Genentech profits up 5%, Avastin/Sutent studies stopped

by | 15th Jul 2008 | News

Genentech has kicked off the reporting season by posting a 5% increase in second-quarter net income to $782 million, excluding charges, as strong sales of Avastin and Rituxan led the firm to raise its full-year guidance.

Genentech has kicked off the reporting season by posting a 5% increase in second-quarter net income to $782 million, excluding charges, as strong sales of Avastin and Rituxan led the firm to raise its full-year guidance.
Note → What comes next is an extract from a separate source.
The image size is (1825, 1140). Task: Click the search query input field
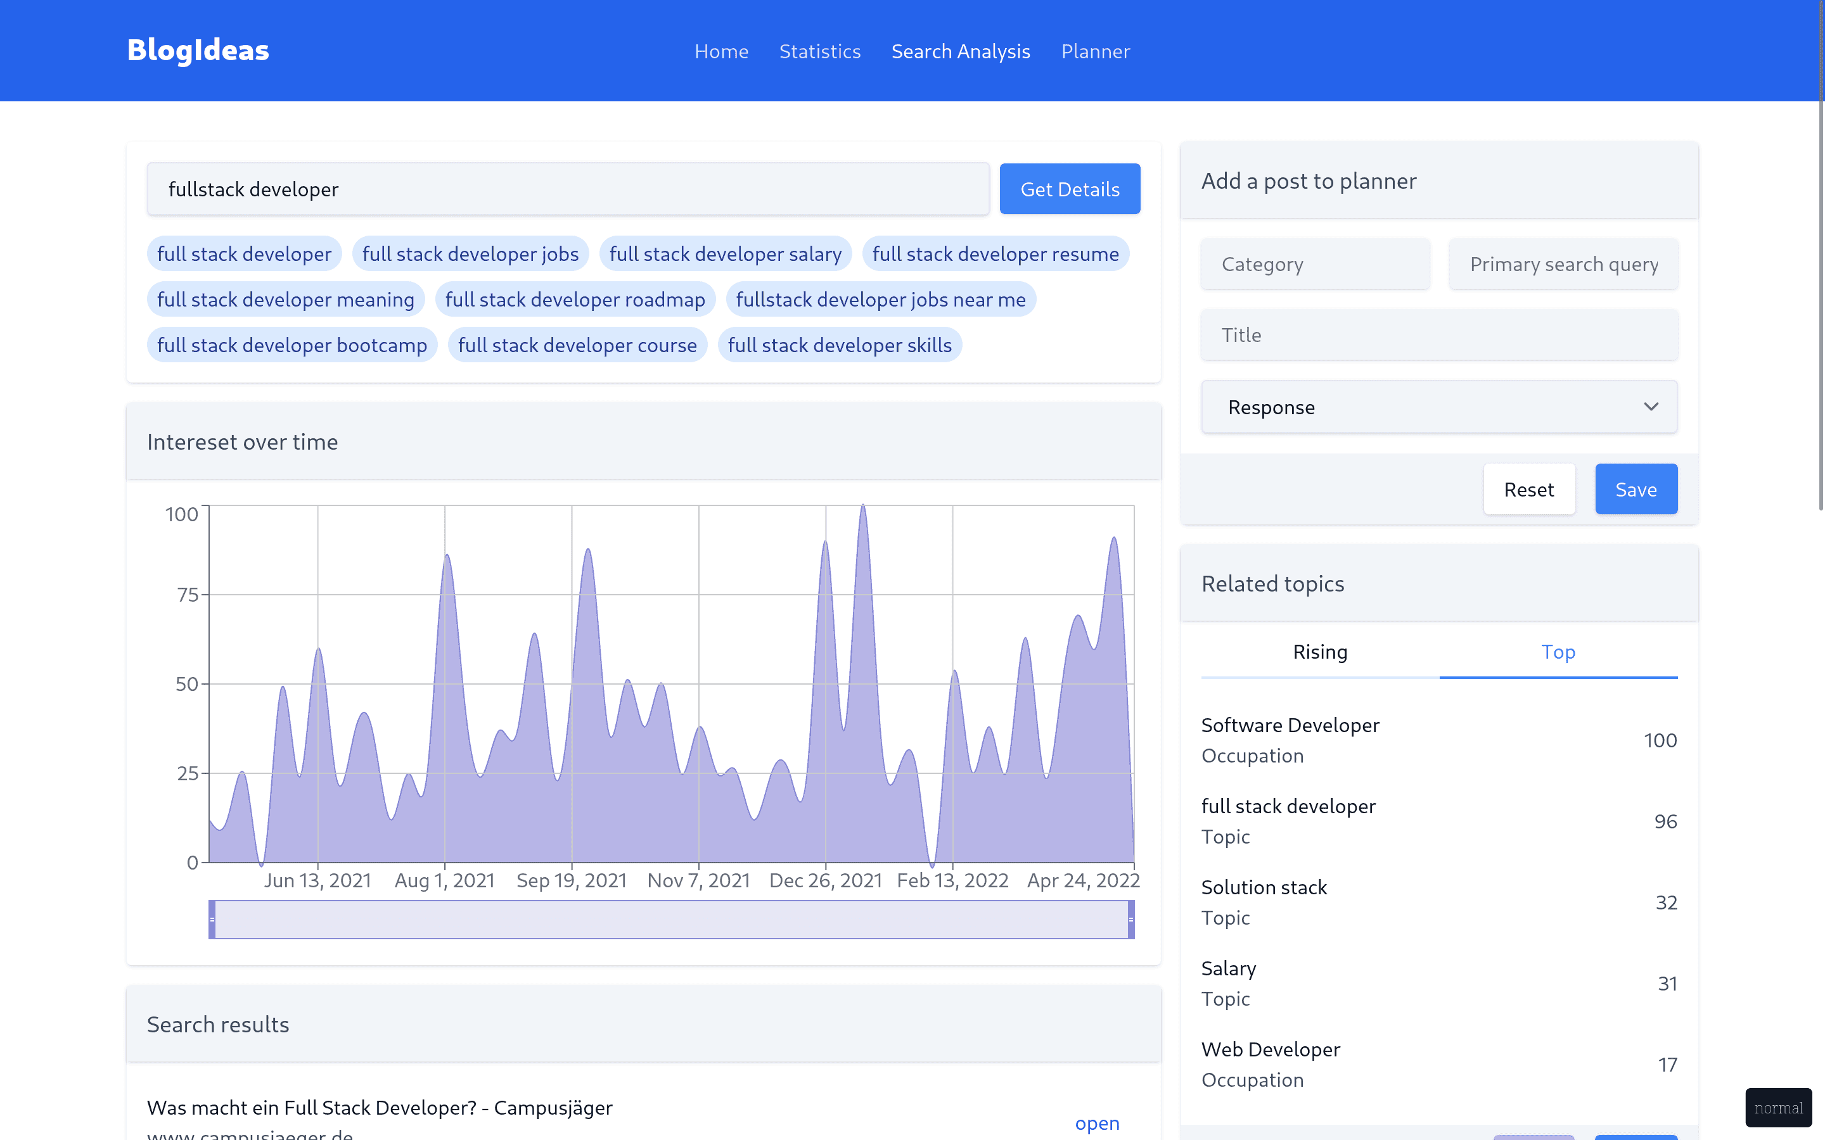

Revenues were up 8% to $3.24 billion, again driven by Avastin (bevacizumab), which shot up 15% to $650 million, helped by getting a new approval in breast cancer. The arthritis and non-Hodgkin’s lymphoma drug Rituxan (rituximab) was again a big earner, up 12% to $651 million, while sales of the breast cancer drug Herceptin (trastuzumab) edged up 3% to $338 million.

Lucentis (ranibuzumab), for wet age-related macular degeneration, also rose 3% to $216 million, a welcome return to growth following previous declines that was partly due to competition from Avastin, which was used off-label in very small doses at a much cheaper price than Lucentis. As for Genentech’s other treatments, sales of Tarceva (erlotinib) for lung and pancreatic cancers were up 17% to $119 million, while Xolair (omalizumab) for severe asthma increased 8% to $129 million.
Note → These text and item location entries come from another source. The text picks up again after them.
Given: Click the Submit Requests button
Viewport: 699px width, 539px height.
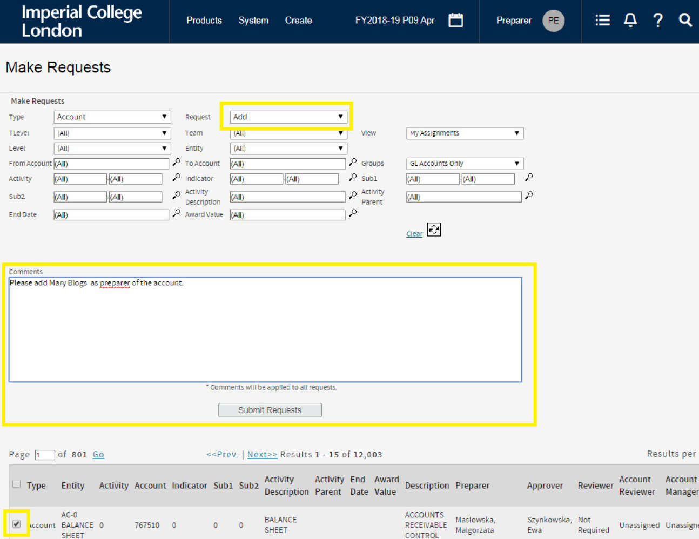Looking at the screenshot, I should [270, 410].
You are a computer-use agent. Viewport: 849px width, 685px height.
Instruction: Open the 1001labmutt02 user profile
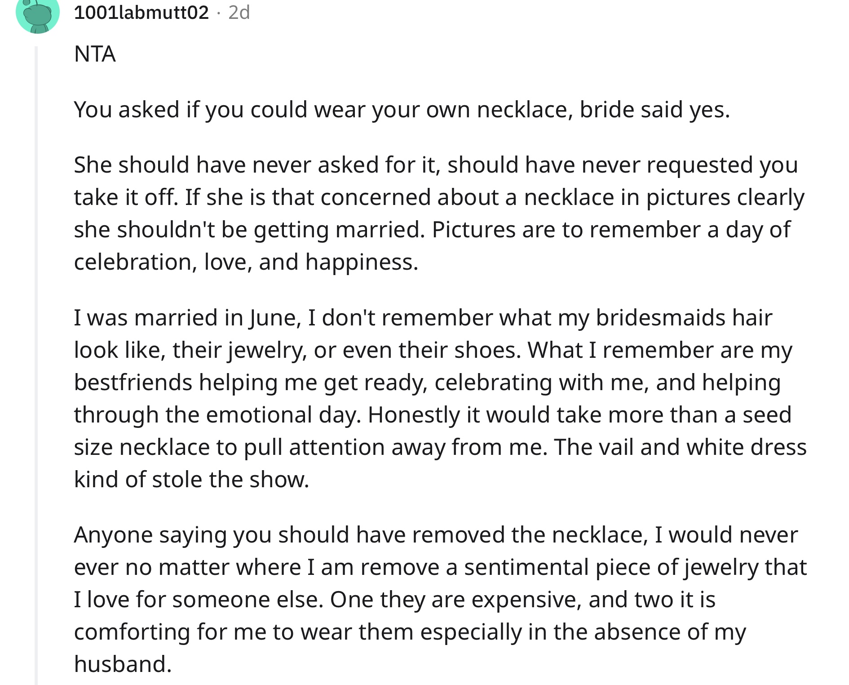(141, 12)
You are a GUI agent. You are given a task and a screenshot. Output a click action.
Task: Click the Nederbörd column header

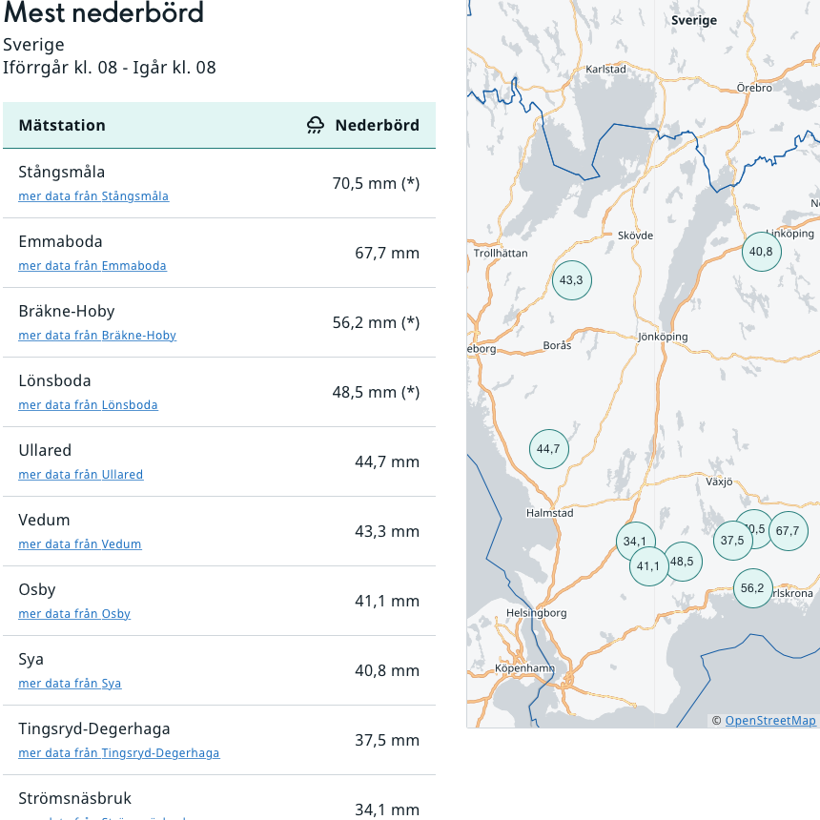coord(377,126)
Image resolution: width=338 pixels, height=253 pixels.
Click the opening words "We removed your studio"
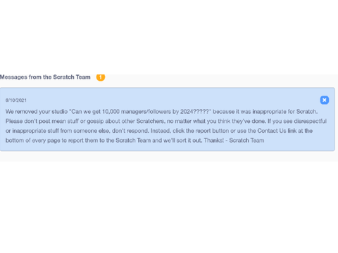(37, 112)
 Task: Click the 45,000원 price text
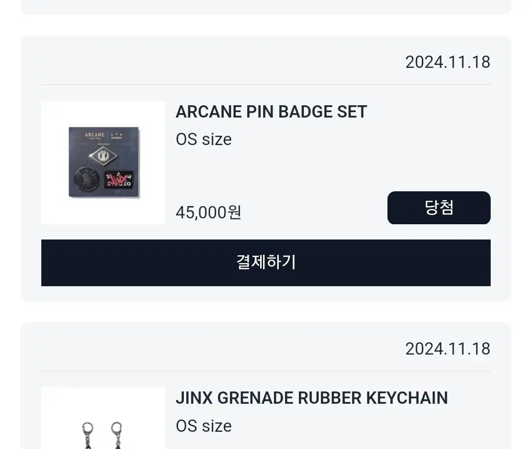[x=208, y=212]
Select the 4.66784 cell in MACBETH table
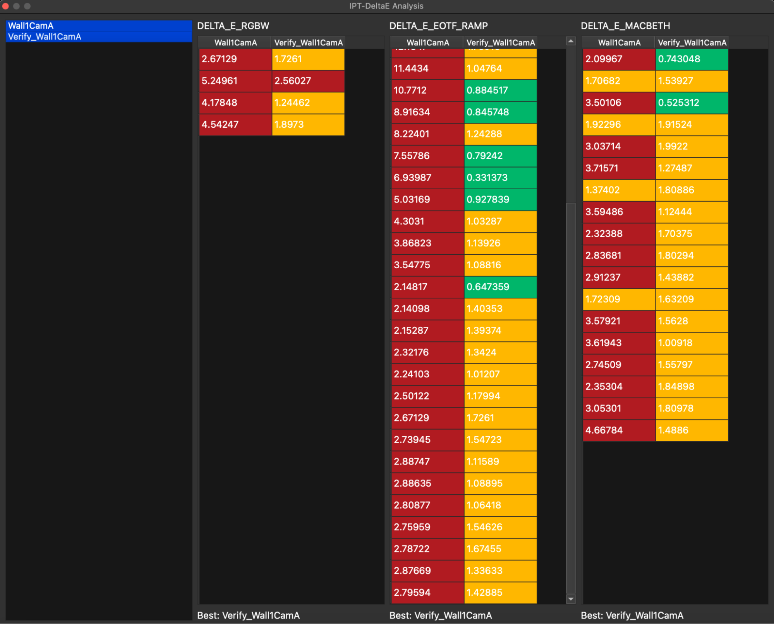774x624 pixels. tap(619, 430)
The results were slightly below analyst expectations but the firm was forgiven as it raised full-year forecasts to $3.40-$3.50 a share, from a previous guidance of $3.35-$3.45.
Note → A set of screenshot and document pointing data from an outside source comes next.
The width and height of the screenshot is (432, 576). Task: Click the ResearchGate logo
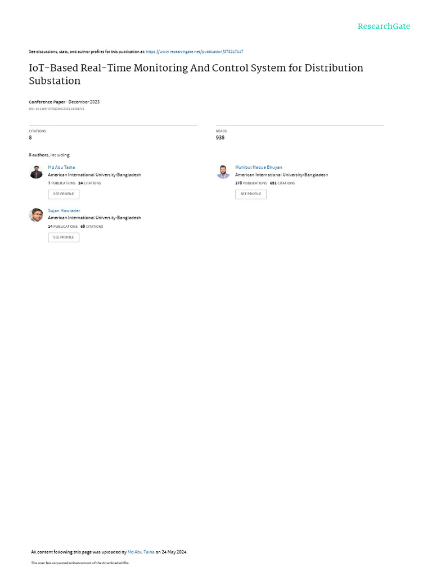pos(384,26)
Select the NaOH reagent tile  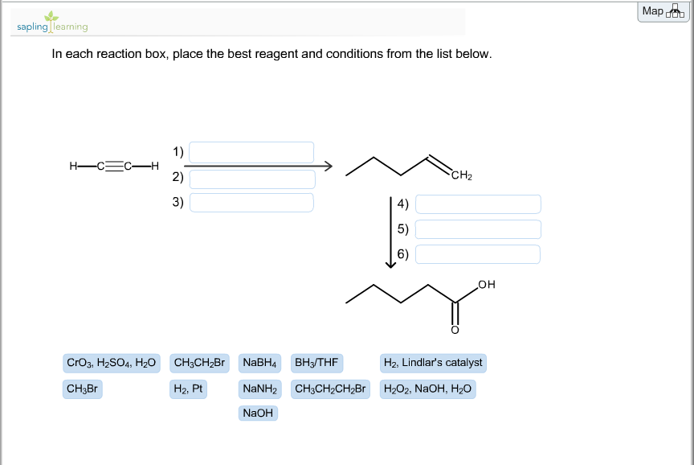[258, 412]
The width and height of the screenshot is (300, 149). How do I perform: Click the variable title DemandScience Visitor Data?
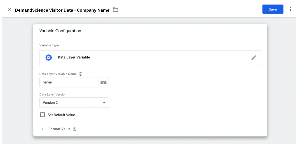62,10
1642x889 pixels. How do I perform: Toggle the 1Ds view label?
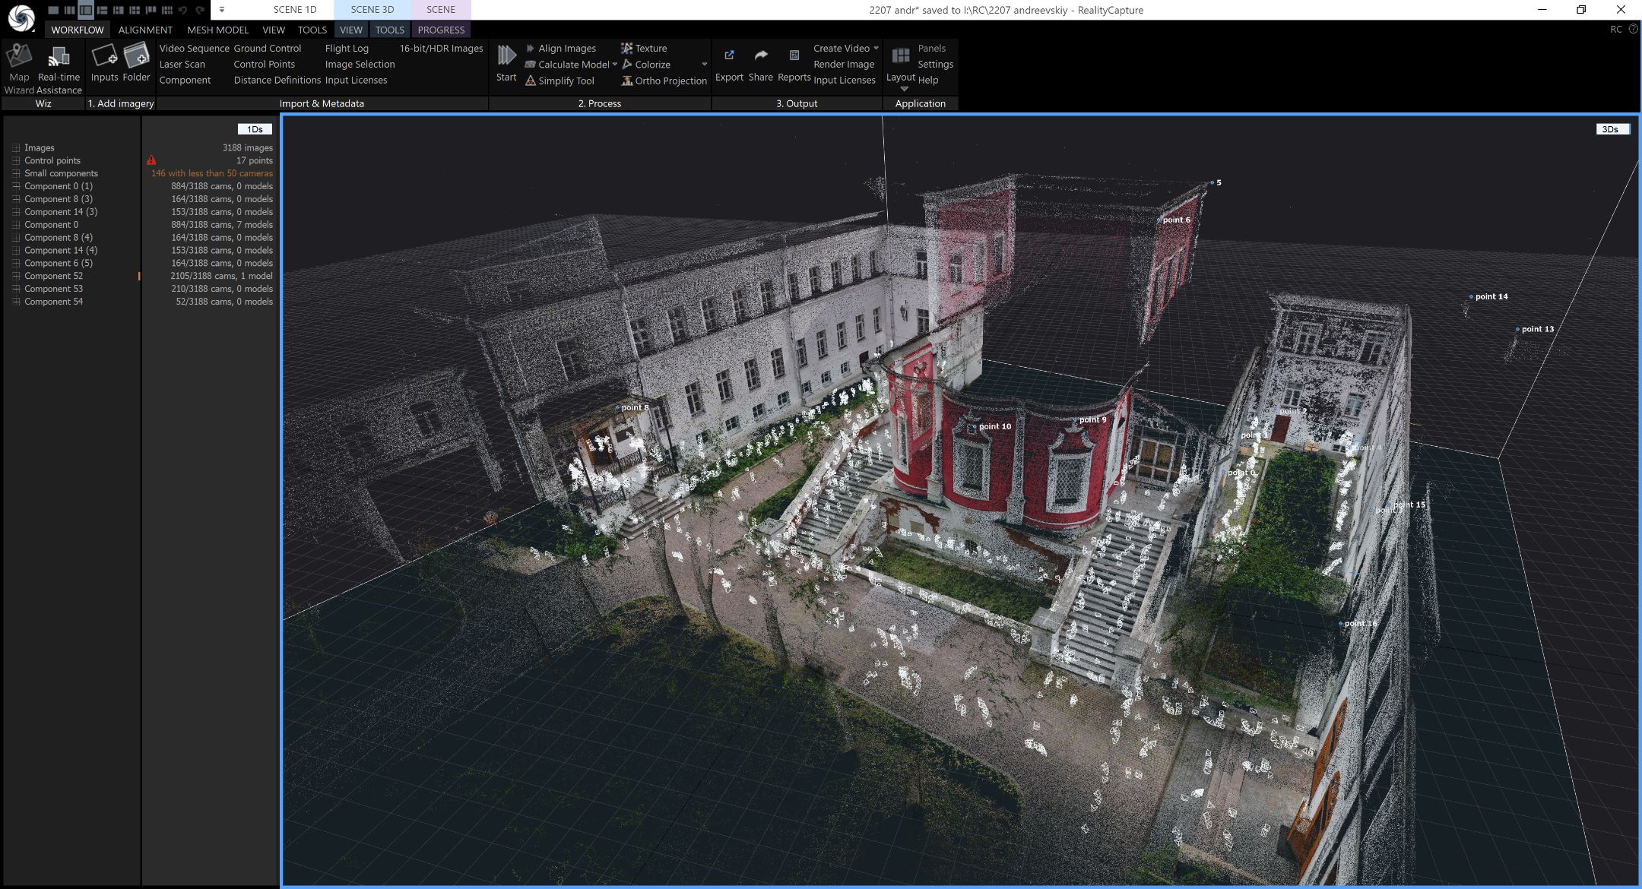[x=255, y=129]
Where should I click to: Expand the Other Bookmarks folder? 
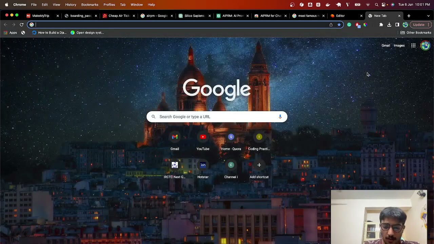click(x=416, y=33)
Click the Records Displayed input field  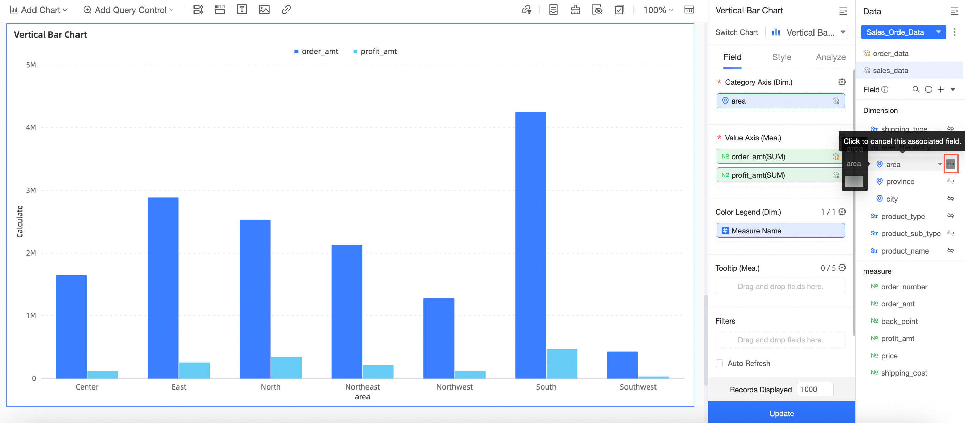[x=814, y=389]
Warning over Avastin/Sutent combo
However the good news on the financial front was somewhat spoilt by Genentech announcing that it has ended a number of studies combining Avastin and Pfizer’s Sutent (sunitinib malate) because several patients with solid tumours developed microangiopathic haemolytic anaemia (MAHA).

Genentech has informed the US Food and Drug Administration that in a Phase I trial combining Avastin and Sutent, five of 12 patients who received the highest dose of Sutent “exhibited laboratory findings consistent with MAHA”. Two of these cases were considered severe but the effects were reversible within three weeks upon discontinuation of both drugs, but a Phase II trial was closed nevertheless.

The biotech giant also noted that two other Phase II studies of Avastin in combination with Sutent, which is approved for renal cancer, plus chemotherapy were halted due to poor tolerability due to myelosuppression, fatigue and gastrointestinal complications. However Genentech noted that other studies combining lower doses of the two drugs are ongoing.